▶ [WHAT TO WORK ON] Echo back every line of the records from the one containing "Given: Hit the bottom-left sample pad" down to the one containing "Screen dimensions: 852x480", both included.

▶ [GIVEN RECORDS]
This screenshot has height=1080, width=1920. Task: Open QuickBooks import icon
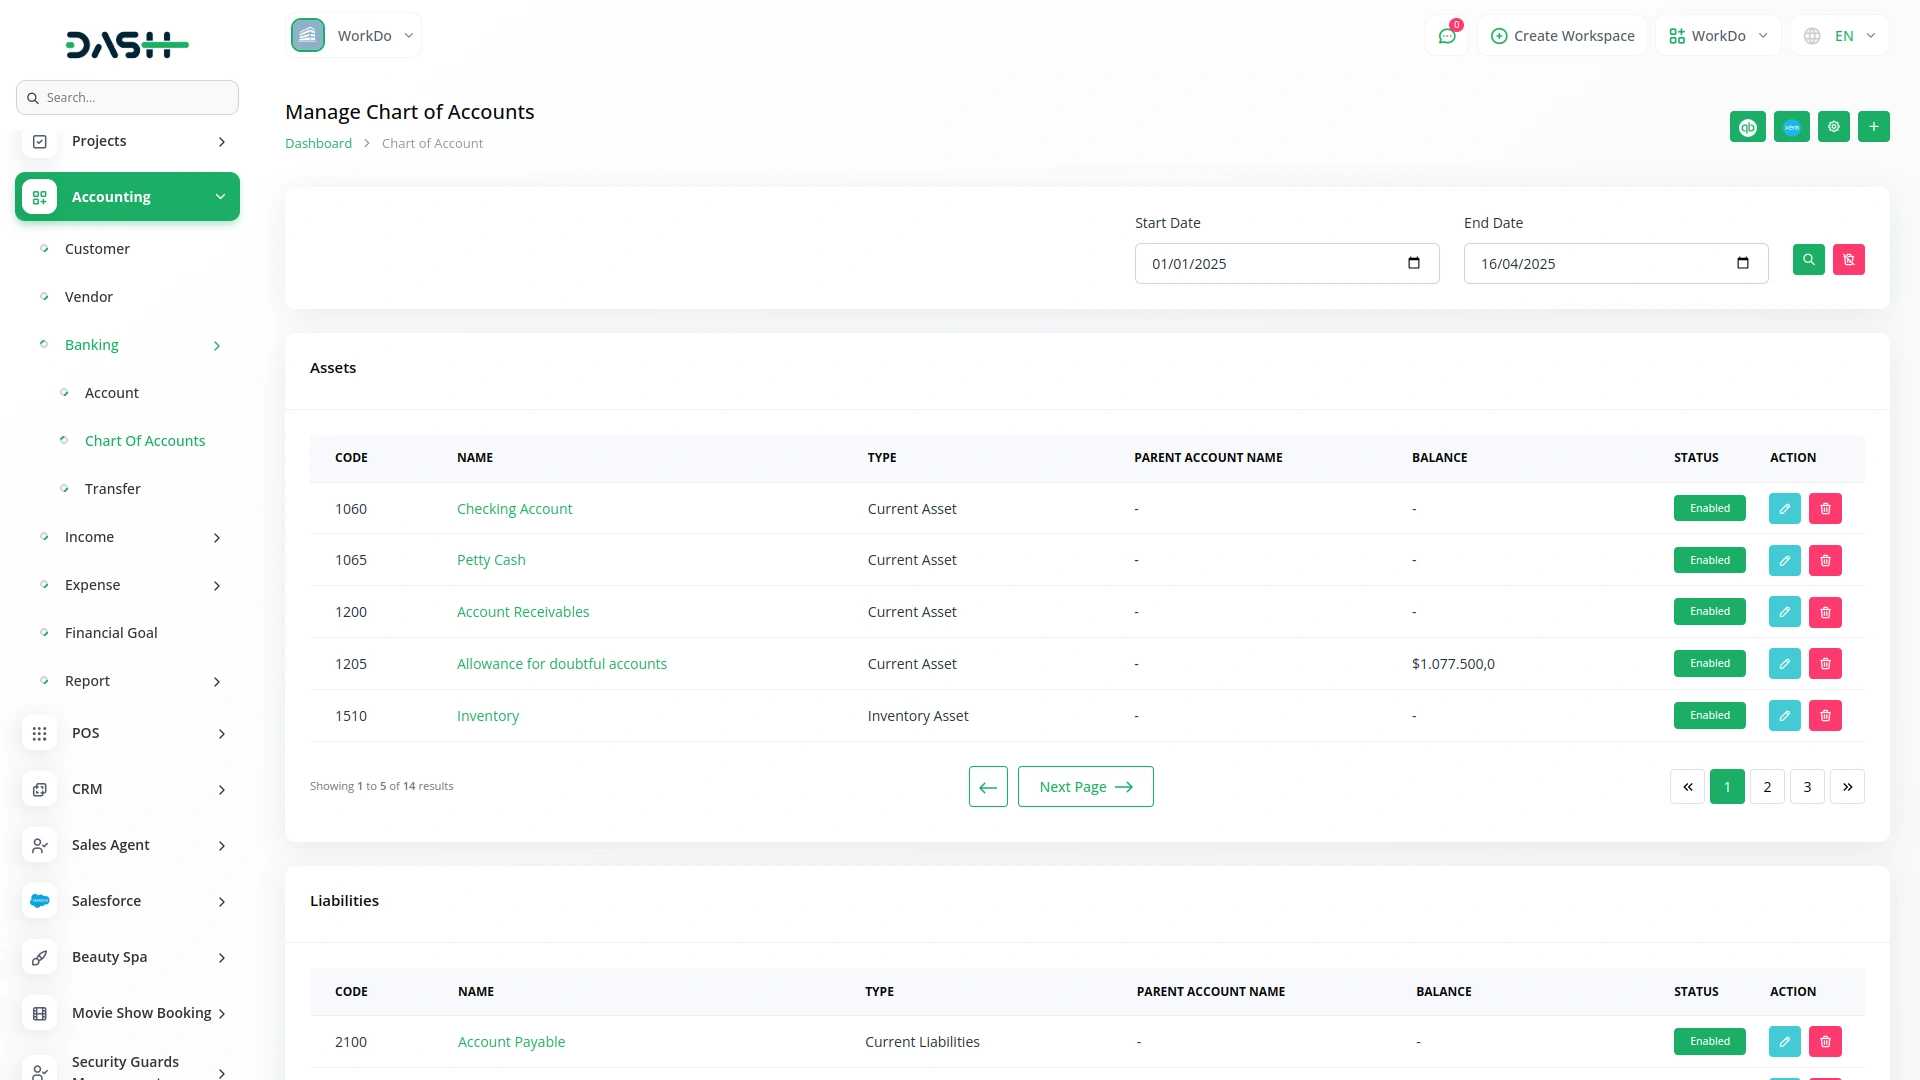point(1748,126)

==

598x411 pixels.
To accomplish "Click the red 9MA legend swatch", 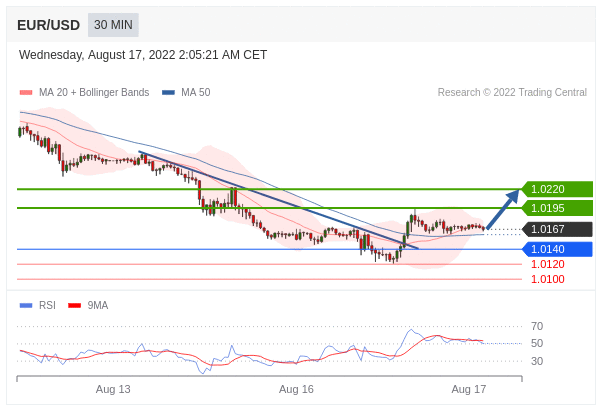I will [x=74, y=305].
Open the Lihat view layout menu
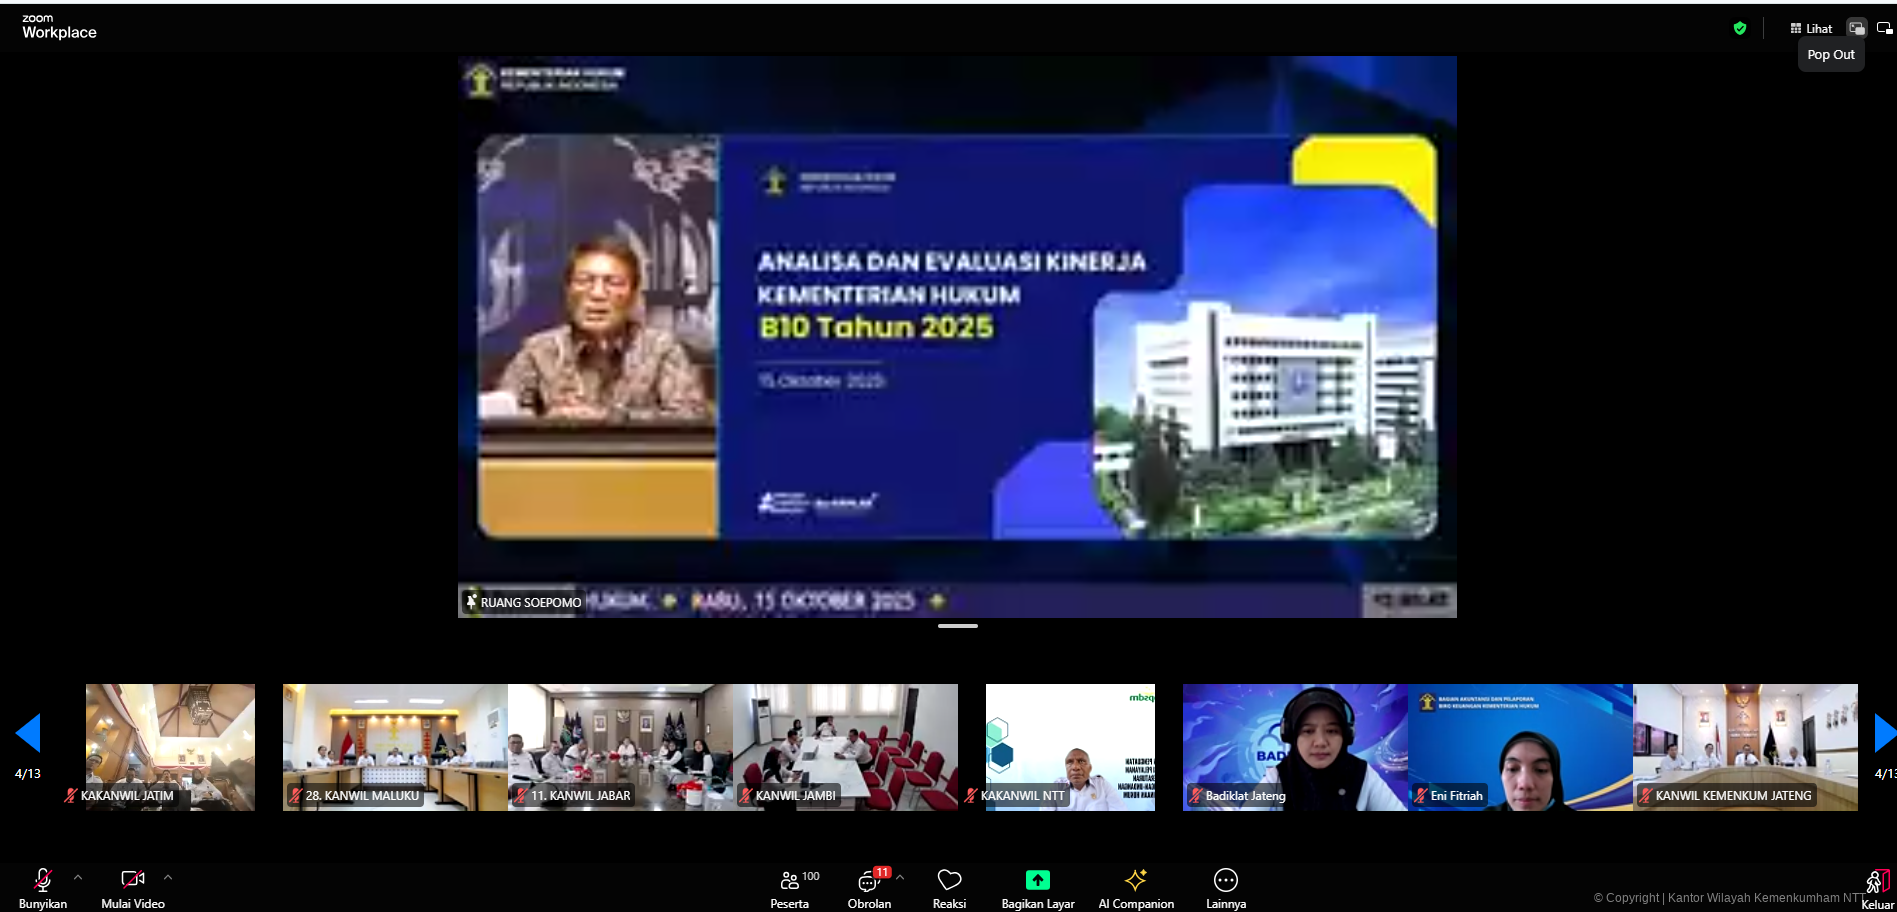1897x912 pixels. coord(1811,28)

* * *

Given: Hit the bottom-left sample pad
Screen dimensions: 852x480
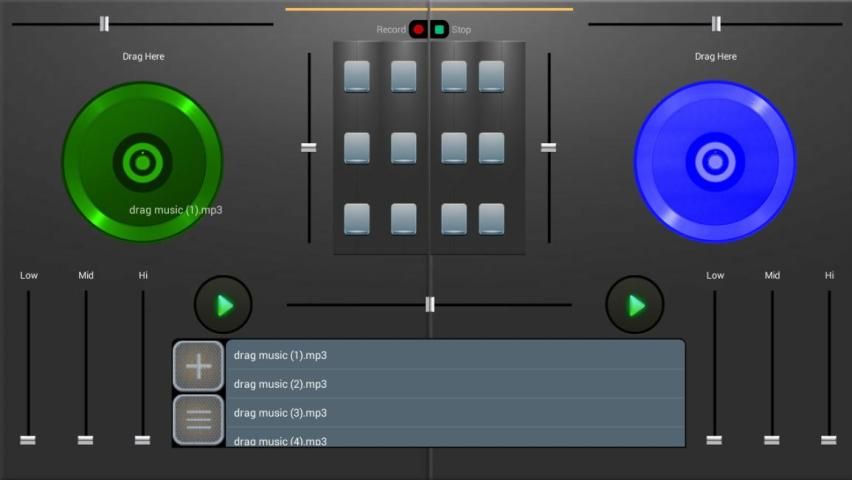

▶ [FINISHED ANSWER]
Given: Hit the bottom-left sample pad
Screen dimensions: 852x480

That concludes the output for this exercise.